I went into a research rabbit hole this fall after rereading “Women’s Work: The First 20,000 Years: Women, Cloth, and Society in Early Times” by Elizabeth Wayland Barber. Join me as I share some of the works I discovered.
Young archeologist Elizabeth Wayland Barber began researching women’s contributions to early society, thinking she would write a paper, revised that to a book and then made it a life’s work. Male researchers had, for the most part, ignored findings of ephemeral fibers and families. “Women’s Work” has a deserved place on American Scientist’s list of “100 or So Books That Shaped a Century of Science.”
“Women’s work” has often meant labor traditionally seen as the domain of women, often linked to specific stereotypical roles that are viewed as inherently feminine or related to domestic responsibilities that include low or no pay. However, women and their supporters are working to evolve that, to turn ‘women’s work’ into anything a woman aspires to do.
I discovered many other books that inform and encourage women to rise and claim their power.

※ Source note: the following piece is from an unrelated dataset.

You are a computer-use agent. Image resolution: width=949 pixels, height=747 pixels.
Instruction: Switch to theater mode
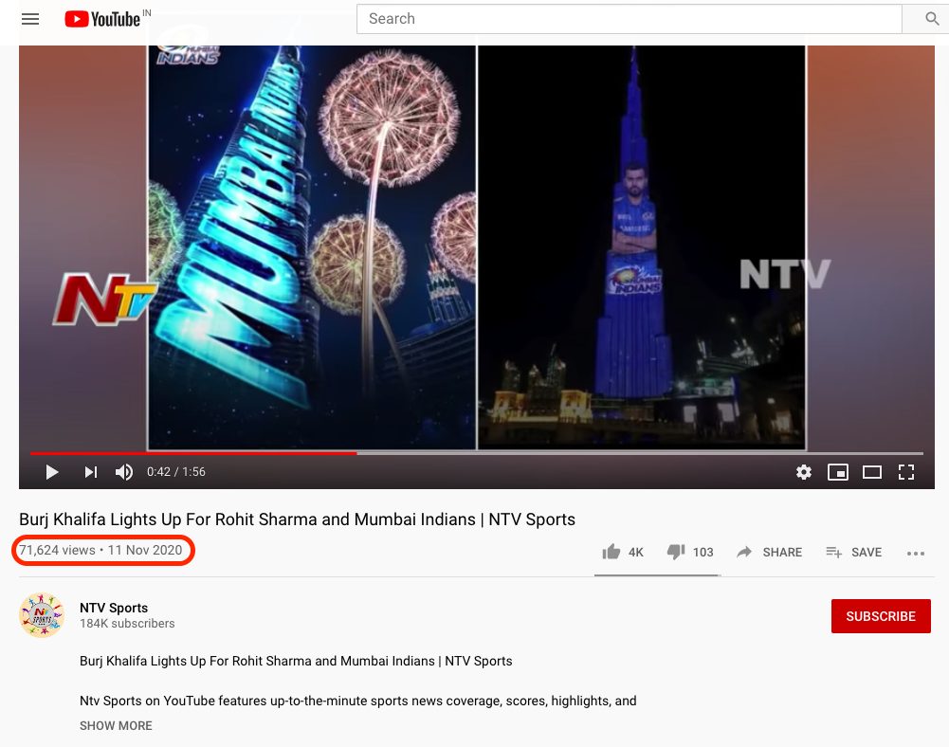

And I personally include other disfranchised people when I consider this evolution. Understanding that these authors have directed their work towards a select audience doesn’t mean the reader has to stay in that lane.
With “Housewife: Why Women Still Do It All and What to Do Instead,” Lisa Selin Davis discusses the invented roles of “breadwinner” and “homemaker” throughout the history of American society and the impact of that division on women’s health and happiness. The author shares anecdotes from traditional housewives as well as career-oriented women and fathers who are the primary caregiver and who are overlooked by schools, doctors and others — a parenting double standard. Enjoy the author’s thoughts on policy shifts as she outlines how to reach interdependence in our culture and in our personal homes.
Similarly, in “Holding It Together: How Women Became America’s Safety Net,” sociologist Jessica Calarco asks why America continues to expect women to be the social safety nets for our communities. This book is the culmination of a five-year study of over 4,000 families, and it is a courageous appeal for institutional reforms that we all deserve.
While the struggle between stereotypical expectations and societal change continues, we look up to women leading in the business world, heading major scientific research projects, being strong representatives of their states and countries, and in other ways challenging the status quo dividing work between gender roles.
Two such women are Ginni Rometty, former CEO of IBM, and Sheryl Sandberg, former COO of Meta. In her memoir “Good Power: Leading Positive Change in Our Lives, Work and the World,” Rometty speaks of discovering how to influence and transform the world using ‘good power’ that drives positive change for everyone. She leads you through her own transformation, sharing actionable advice and championing a better future.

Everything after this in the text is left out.